LEDビジョンは光による空間演出効果が高く、特に店舗内装等の引き合いが多いのですが、販路拡大にいち早く取り組んだことが会社の成長につながったと考えています。その1つが「スポーツ業界」でした。特に「マイナー」といわれる競技です。今回のパリオリンピックで大躍進したフェンシングですが、7~8年前はまだまだ「マイナー」の部類でした。聞くところによると、当時は日本選手権でも観客は数百人程度で、その8割は選手の家族関係者だと。

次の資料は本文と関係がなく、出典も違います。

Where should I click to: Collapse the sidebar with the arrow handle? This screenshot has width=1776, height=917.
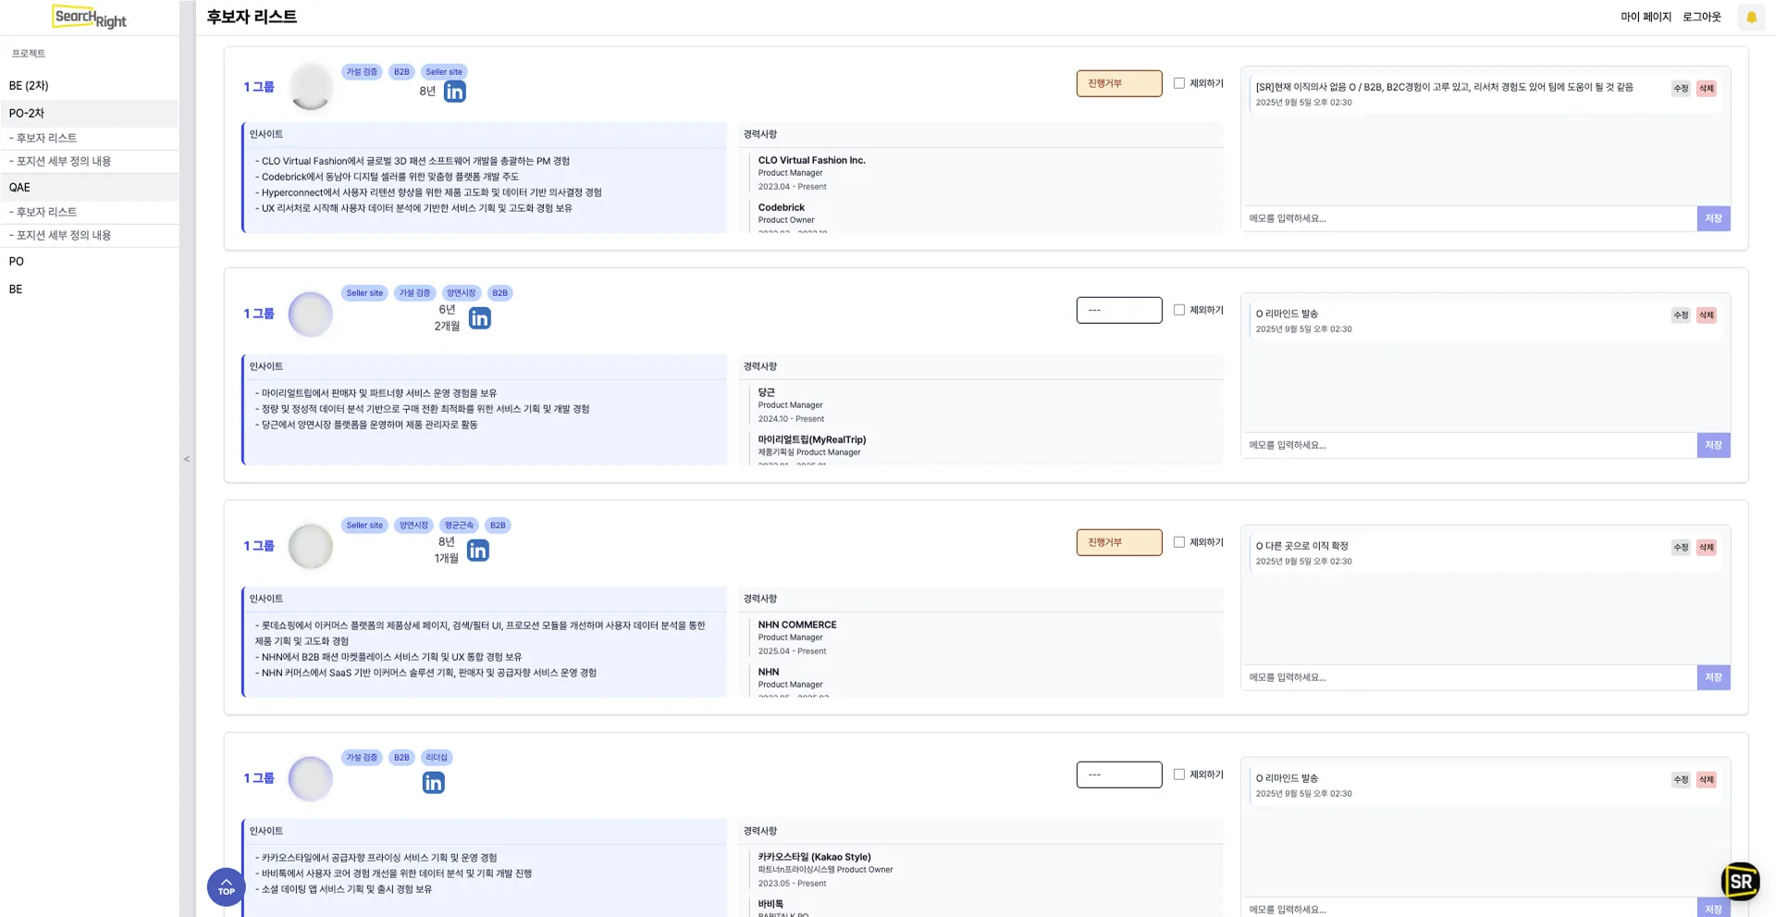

あるときフェンシング協会の関係者の方々と食事をする機会があり、なんとか注目度を上げられないかという相談を持ち掛けられ、そのとき提案したのがフェンシングの競技台にLED装置をつけ、ハーフタイム中に光の演出によるショーを行うことでした。実際、ある大きな大会で行ってみたところ、様々なメディアに取り上げられるほど話題になりました。その話題性が、その他のスポーツ協会関係者の目にとまり、「私たちのスポーツもLEDで盛り上げてほしい」と広がっていきました。

一 これまでにない市場を創り出したと。

そう考えています。一方で、音楽業界ではLEDビジョンによる演出効果は一部取り入れられていましたが、LEDでスポーツを盛り上げている私の取り組みを知った制作会社の監督から声をかけられました。様々なメジャーグループのMVやライブ会場でLEDによる演出を行い、さらにはテレビの「レコード大賞」の演出もお手伝いするようになりました。

一まさに急成長ですね。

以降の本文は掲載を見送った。